My uncle, who has plenty of money, but has no idea how much this sort of technology cost, wants a home theater system for his man cave. So I just so happened to have my entire home theater system with me in my Nissan Armada as I was moving everything to my storage. I decided to set it up in his house to see how he liked it. The receiver is great, the speakers aren't and the subwoofer is above good. 

It consist of:

Denon AVR-700
Speakers are from a HTIB I got 7 years ago for about a grand. They are Panasonic speakers. Front's are floor standing with a stand and the other speakers are bookshelf type speakers for the front and rear and then the center channel, but gets the job done.
Subwoofer is a Pioneer 8" powered sub and sounds pretty great for an 8" sub and is enough for him.

So he really likes it and wants to buy it. I'm trying to come up with a figure. I know I can squeeze out more money out of this system than it's worth. I know he's family, but he has no bills and can afford it, but I don't want to go too far with it. So I'm trying to sell it so I can upgrade my Home Theater System to a new Denon Receiver and Kplisch speakers. I'm thinking roughly $1800 including the professional installation I did, 100ft of very expensive OFC speaker wire, HDMI cables. He didn't have High Definition, so I called his cable company, requested an HD Box and got HD service AND actually reduced his bill by $12 a month.

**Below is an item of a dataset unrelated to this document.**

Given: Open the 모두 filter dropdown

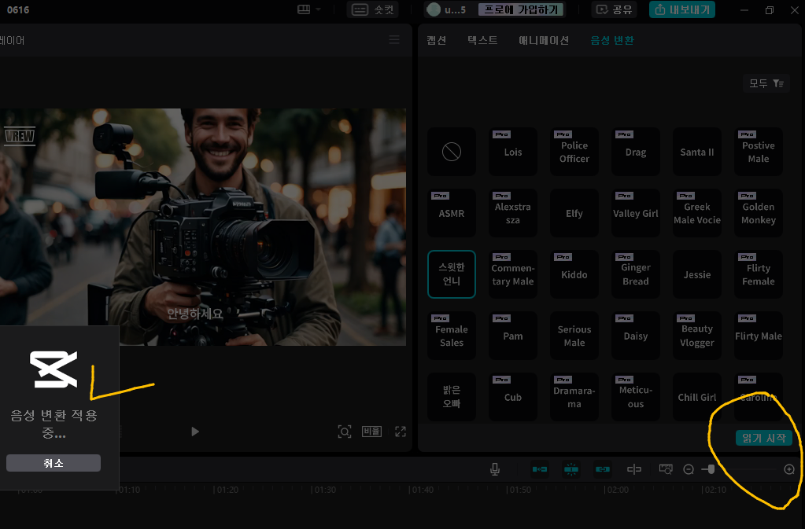Looking at the screenshot, I should (766, 83).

So he got an HD Box for free, HD Service for Free and $12 a month of his bill. So he's saving over $40 a month on his bill; $480 a month. 





Ok, sorry for that write up. Probably useless

So I have roughly a $1500 - $1800 budget

I want a Denon Receiver. I want a Denon AVR-X4311CI. I found one on Ebay with a Warranty for $889 - Free Shipping. Is it worth it for the Denon X4000? Do I really need it? Or should I just go with the X3311CI? (The X3000 has only 105w per channel as the X3311CI has 125w per channel) I like the X4311CI, because it has 140w per channel and the MSRP is the same as the X4000 with only 7 channels and 125w per channel. 

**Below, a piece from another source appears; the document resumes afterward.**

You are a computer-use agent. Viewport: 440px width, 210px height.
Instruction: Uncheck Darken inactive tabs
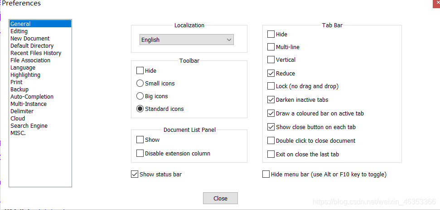271,100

http://www.crutchfield.com/App/Prod...033AV3311C&compareItems=01|033AVX3000&g=10420

So I guess that leaves me with $1000 for speakers.

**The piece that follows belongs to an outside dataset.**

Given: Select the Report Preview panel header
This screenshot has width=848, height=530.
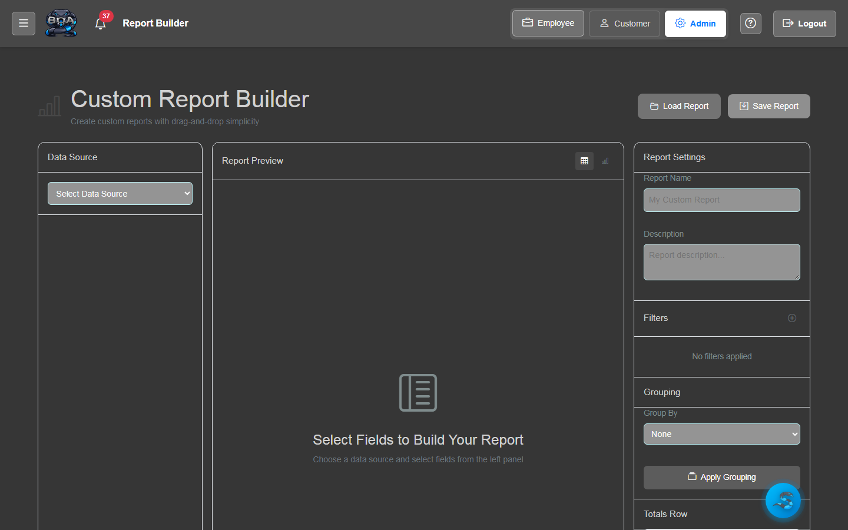Looking at the screenshot, I should pos(252,160).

Kplisch has a Reference Line that I suppose fits into that category. I'd prefer to pick out my own subwoofer as I want a 10" or a 12", maybe a 15" subwoofer with alot of power. The Pioneer subwoofer I have is pretty good so I could go with a 10" Pioneer powered subwoofer.

So I need some help on this. It's ok if the speakers aren't the newest model lineup. 

Sorry for the lengthy post.


----------



## Peter Loeser (Aug 11, 2012)

Couple suggestions.

First, it's tough to know the value of your old system and what to charge your uncle. IMO he's family so give him a deal.

Next, check out accessories4less.com. They carry lots of Denon receivers at a discount (factory refurb). Many of our members have had good experiences with the site. If I were going to go with a Denon, I'd choose the AVR-X4000 (or X2000 depending on budget). They have good power ratings and tons of features.

As far as subs go, check out our DIY sub forum here. You should be able to find several builds using TC Sounds drivers, and lots of suggestions for amps to use. Our DIY forum is great and you'll typically get much more bang for your buck with a DIY project if you have the tools. If you're going to buy something off the shelf I would suggest a budget of at least $500-$600 for a sub, based on what you have planned for speakers and receiver. SVS and Power Sound Audio subs are both great values.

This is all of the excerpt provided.